Two foreign-owned investment funds have sold off their
stakes in a vegetable oil maker, claiming the firm’s chairman did not
function transparently, jeopardizing profitability.


Tuong An Vegetable Oil Joint Stock Co. (TAC) became
the most active stock by volume in Ho Chi Minh City last Tuesday, with
more than one million shares exchanging hands. Of this, 816,260 shares
were sold by foreign investors.


UK’s Amersham Industries Ltd. sold 231,140 shares to
reduce its stake from 5.93 percent to 4.71 percent on July 11. The
UK-based fund sold all of its holding last month, according to a source
from the company.


France’s Jaccar Capital Fund made a similar pattern,
selling 219,760 shares to cut its stake from 6.01 percent to 4.85
percent in August.


Shares of Tuong An Vegetable Oil Joint Stock Co. Monday closed down VND1,800, or 4.85 percent, to VND35,300.

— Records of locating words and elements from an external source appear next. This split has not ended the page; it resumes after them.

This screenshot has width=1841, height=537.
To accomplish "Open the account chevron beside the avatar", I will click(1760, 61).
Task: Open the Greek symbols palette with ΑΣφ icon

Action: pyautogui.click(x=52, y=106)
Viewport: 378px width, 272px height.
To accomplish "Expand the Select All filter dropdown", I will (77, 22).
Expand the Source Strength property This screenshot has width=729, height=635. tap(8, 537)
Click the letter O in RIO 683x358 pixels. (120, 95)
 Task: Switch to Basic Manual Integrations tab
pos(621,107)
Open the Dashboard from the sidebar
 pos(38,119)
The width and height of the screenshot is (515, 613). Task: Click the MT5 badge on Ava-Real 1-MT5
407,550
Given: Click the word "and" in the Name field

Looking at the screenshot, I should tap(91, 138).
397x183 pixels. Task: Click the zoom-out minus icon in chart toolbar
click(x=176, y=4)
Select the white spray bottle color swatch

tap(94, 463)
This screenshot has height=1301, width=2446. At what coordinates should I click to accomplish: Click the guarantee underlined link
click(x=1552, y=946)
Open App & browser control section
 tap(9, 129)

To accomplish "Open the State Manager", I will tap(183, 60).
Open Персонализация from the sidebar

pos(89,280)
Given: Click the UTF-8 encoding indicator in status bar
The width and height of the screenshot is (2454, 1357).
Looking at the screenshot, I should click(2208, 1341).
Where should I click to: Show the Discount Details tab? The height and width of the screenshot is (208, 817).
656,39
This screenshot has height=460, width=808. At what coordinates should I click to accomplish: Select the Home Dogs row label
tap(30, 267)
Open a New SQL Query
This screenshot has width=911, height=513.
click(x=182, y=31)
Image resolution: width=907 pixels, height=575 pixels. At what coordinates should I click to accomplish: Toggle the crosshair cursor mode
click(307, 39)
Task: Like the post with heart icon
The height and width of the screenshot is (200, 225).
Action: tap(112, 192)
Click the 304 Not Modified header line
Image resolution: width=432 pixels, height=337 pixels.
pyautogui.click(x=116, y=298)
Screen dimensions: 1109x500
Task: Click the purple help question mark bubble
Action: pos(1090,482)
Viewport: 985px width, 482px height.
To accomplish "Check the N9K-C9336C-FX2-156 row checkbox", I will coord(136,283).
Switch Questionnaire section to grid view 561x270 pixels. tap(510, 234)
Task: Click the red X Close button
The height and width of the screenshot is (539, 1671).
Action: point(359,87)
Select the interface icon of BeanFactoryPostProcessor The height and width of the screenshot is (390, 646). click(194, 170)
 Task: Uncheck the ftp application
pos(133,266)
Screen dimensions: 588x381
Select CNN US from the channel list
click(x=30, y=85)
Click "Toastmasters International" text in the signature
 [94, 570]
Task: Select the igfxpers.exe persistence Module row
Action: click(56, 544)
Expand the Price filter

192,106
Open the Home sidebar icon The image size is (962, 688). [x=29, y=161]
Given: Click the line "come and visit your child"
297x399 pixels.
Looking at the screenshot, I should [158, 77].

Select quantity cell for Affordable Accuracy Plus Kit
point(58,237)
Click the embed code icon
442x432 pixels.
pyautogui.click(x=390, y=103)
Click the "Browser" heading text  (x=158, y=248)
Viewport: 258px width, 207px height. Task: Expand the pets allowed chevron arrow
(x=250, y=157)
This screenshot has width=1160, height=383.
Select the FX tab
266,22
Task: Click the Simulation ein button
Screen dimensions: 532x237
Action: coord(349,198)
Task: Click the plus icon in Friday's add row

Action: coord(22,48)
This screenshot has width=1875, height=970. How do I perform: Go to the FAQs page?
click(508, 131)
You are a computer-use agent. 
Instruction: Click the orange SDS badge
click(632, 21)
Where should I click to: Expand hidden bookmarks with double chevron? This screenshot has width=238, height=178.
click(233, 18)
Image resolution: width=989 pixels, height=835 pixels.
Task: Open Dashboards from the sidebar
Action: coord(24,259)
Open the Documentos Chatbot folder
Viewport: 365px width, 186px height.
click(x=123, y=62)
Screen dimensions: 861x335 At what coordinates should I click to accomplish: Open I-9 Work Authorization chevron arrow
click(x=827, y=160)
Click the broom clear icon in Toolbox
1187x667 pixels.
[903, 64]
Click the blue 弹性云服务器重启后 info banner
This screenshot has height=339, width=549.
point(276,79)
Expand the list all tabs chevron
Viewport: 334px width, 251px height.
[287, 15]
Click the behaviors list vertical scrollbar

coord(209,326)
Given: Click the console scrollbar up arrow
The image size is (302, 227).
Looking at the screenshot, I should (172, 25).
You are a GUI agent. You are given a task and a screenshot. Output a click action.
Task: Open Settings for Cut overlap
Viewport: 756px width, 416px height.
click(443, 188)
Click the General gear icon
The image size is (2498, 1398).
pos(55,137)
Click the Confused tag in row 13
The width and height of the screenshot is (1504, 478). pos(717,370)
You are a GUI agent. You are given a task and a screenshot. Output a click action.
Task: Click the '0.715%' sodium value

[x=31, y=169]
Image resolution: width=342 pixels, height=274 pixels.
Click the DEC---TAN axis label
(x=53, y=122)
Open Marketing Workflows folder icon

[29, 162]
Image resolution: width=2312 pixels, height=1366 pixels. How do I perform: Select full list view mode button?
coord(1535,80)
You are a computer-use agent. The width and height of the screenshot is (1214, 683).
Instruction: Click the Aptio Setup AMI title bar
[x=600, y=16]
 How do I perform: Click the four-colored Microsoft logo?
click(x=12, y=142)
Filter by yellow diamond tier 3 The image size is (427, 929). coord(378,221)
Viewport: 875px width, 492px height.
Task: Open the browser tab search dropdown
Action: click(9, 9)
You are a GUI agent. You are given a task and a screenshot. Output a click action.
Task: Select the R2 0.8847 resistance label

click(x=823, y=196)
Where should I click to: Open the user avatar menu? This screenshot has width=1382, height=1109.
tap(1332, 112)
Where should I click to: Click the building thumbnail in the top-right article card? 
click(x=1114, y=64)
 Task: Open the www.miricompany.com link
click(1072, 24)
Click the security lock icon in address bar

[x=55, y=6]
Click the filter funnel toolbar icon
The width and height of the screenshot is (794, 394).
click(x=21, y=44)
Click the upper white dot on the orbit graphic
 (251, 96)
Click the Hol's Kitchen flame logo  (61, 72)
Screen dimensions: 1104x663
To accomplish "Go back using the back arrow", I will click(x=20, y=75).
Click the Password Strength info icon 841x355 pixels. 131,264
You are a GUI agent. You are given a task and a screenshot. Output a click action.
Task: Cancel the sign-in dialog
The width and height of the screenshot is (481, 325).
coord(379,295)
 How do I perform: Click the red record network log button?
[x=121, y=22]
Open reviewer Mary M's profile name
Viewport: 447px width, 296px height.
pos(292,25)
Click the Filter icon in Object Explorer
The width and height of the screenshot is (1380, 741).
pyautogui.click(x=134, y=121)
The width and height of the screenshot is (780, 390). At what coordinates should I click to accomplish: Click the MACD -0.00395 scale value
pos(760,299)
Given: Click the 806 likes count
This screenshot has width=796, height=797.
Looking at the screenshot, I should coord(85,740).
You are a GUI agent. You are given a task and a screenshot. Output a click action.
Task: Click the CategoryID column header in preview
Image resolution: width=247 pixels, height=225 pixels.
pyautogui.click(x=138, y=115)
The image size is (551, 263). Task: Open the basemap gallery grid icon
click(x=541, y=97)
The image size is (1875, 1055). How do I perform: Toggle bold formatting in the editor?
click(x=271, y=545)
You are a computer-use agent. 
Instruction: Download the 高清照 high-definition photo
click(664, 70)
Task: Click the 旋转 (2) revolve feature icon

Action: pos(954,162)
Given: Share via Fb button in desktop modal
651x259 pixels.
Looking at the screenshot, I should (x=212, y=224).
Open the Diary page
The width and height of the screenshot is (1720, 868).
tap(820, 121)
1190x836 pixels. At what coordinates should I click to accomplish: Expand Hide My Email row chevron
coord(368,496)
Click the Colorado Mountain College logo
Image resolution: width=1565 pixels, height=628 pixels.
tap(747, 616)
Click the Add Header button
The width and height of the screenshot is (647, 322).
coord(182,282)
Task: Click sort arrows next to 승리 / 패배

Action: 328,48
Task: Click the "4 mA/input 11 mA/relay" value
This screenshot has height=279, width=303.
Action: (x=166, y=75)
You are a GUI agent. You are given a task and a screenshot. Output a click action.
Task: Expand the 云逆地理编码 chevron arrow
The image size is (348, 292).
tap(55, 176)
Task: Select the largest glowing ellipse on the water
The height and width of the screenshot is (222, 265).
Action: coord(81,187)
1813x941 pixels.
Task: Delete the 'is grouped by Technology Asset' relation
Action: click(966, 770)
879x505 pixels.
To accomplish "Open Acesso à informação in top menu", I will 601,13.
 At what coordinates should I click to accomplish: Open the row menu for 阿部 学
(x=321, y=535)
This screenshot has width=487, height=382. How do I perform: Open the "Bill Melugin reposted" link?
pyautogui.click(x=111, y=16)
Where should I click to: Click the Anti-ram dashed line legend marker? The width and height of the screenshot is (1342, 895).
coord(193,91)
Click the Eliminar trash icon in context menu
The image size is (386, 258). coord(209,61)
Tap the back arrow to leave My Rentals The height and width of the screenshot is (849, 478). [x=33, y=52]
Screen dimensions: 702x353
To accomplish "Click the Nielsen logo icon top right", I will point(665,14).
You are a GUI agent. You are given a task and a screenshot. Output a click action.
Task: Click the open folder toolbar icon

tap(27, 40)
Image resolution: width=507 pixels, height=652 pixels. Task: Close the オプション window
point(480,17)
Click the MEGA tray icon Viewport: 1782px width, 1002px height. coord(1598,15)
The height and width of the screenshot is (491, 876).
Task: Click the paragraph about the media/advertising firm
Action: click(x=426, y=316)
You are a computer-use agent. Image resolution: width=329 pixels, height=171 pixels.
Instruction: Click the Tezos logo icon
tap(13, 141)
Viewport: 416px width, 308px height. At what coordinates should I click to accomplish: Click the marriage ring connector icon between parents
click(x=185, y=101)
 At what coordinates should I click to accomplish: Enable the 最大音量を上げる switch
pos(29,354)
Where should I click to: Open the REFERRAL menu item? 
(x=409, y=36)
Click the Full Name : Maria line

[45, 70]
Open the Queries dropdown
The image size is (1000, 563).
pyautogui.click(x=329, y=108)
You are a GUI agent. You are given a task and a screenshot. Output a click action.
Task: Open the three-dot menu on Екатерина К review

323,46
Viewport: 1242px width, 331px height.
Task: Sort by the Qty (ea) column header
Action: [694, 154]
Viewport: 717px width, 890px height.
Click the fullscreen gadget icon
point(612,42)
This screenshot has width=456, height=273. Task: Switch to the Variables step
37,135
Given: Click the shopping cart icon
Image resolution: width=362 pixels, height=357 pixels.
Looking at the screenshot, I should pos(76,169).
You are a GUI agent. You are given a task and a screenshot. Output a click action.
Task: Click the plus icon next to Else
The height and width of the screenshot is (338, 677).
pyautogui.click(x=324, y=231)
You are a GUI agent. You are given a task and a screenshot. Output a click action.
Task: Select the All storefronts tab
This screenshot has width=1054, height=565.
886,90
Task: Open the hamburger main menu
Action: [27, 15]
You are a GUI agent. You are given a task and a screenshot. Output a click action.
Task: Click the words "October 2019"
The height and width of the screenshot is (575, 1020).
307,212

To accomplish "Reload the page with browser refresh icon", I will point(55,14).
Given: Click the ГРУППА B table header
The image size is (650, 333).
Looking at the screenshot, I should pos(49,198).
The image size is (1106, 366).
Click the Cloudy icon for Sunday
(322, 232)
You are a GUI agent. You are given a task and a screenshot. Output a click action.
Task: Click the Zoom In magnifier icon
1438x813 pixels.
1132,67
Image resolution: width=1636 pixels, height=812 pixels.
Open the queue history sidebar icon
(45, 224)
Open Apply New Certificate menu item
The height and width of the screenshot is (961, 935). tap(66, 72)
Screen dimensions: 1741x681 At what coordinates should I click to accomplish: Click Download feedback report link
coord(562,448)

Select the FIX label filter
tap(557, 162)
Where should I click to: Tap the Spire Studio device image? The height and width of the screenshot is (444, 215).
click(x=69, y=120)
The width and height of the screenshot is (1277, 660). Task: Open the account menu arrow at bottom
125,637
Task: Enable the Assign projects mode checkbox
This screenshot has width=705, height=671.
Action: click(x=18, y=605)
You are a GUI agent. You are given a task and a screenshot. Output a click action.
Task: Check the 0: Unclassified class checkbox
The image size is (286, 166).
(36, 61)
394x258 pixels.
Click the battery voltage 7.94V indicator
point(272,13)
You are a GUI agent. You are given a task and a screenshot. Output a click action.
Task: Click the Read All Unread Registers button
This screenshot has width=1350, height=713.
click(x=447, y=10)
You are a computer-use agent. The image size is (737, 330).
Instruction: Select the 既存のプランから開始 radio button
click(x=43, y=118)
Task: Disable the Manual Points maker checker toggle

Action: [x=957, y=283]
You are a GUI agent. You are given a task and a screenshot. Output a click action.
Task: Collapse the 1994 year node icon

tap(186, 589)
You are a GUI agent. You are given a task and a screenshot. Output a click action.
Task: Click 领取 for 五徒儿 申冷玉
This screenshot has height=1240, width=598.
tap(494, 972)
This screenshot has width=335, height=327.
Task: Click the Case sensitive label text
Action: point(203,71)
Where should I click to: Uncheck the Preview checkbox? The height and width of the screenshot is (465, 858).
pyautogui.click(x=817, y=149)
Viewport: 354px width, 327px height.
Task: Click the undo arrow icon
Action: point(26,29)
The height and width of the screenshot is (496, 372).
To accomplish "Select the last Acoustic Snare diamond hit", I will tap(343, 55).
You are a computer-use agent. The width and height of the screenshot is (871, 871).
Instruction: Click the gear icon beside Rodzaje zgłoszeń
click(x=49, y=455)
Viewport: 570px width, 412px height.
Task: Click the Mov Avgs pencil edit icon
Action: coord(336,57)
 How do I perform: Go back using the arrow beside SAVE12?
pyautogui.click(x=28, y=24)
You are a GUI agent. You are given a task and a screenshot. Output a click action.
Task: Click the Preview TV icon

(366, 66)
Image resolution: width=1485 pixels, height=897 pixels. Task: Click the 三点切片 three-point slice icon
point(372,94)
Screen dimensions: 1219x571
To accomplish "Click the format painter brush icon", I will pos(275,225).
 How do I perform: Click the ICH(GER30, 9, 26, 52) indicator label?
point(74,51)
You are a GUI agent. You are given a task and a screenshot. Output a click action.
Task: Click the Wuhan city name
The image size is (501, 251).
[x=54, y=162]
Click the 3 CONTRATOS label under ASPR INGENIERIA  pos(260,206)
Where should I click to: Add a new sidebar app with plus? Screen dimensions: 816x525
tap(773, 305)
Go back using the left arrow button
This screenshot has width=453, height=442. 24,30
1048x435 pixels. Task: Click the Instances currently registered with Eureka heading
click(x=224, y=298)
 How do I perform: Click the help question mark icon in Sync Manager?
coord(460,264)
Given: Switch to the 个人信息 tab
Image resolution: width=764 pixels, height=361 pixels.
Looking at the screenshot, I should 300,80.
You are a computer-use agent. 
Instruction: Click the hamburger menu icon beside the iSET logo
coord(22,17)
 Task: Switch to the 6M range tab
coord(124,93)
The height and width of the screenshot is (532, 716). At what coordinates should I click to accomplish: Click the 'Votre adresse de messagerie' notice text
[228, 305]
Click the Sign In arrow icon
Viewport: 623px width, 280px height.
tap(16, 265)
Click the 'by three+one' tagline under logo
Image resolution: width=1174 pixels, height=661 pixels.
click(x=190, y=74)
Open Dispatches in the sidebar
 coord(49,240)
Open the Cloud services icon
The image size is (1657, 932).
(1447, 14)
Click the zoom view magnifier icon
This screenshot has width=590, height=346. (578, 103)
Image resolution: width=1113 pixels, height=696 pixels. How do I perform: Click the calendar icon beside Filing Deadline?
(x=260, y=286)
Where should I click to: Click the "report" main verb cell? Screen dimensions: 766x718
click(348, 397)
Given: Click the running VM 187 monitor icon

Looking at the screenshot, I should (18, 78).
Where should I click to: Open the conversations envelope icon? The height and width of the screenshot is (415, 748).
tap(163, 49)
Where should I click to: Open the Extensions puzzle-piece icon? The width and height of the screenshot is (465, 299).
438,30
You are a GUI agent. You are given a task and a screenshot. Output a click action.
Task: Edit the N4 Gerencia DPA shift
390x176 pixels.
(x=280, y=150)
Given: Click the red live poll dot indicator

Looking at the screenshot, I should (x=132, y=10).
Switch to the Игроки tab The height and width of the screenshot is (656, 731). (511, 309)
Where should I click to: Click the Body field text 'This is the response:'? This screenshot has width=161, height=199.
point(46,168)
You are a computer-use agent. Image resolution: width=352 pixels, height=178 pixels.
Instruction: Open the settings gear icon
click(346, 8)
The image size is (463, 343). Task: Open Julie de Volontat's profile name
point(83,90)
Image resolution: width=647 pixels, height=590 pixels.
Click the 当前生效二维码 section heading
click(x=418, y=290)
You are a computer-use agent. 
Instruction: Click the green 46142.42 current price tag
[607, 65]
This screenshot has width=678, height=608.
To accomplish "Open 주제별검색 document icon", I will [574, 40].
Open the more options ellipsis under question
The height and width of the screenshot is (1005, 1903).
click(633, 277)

Conflicts over the firm’s management began early last
year and involved The National Company for Vegetable Oils, Aromas and
Cosmetics of Vietnam, known as Vocarimex, which holds 51 percent in the
firm on behalf of the State.


Jaccar’s country chief Vo Thi Huyen Lan explained:
“The firm’s general director should have been in charge of choosing the
bidder for sourcing materials. But the company’s chairman Doan Tan
Nghiep, who is also Vocarimex’s deputy general director, often
brandished his authority to ask bidders to fax their price lists
directly to him. As the result, Vocarimex became the supplier to Tuong
An all the time.”


Tuong An has two other directors who are also
officials of Vocarimex. General director Huynh Tuan Phuong Mai, who
often opposed the chairman’s decisions, was finally replaced after a
decision at a shareholder’s meeting last June. “Tuong An has the
potential,”


Jaccar’s investment manager Khong Van Minh told Thanh
Nien Daily. “But with management by directors who also work for
Vocarimex, its earning capability is limited and its transparency has
become low.


“There are many better-run companies inviting us to become their strategic partner. So goodbye Tuong An.”


Thanh Nien Daily’s efforts to contact Nghiep for
comments were in vain. Tuong An’s net profit for the April-June quarter
plunged 90.6 percent year-on-year to VND5.15 billion (US$310,240) while
net profit for the first half fell 11.8 percent to VND60.7 billion.


Tuong An has one foreign partner remaining –Korea’s KITMC Worldwide Vietnam RSP Balanced Fund.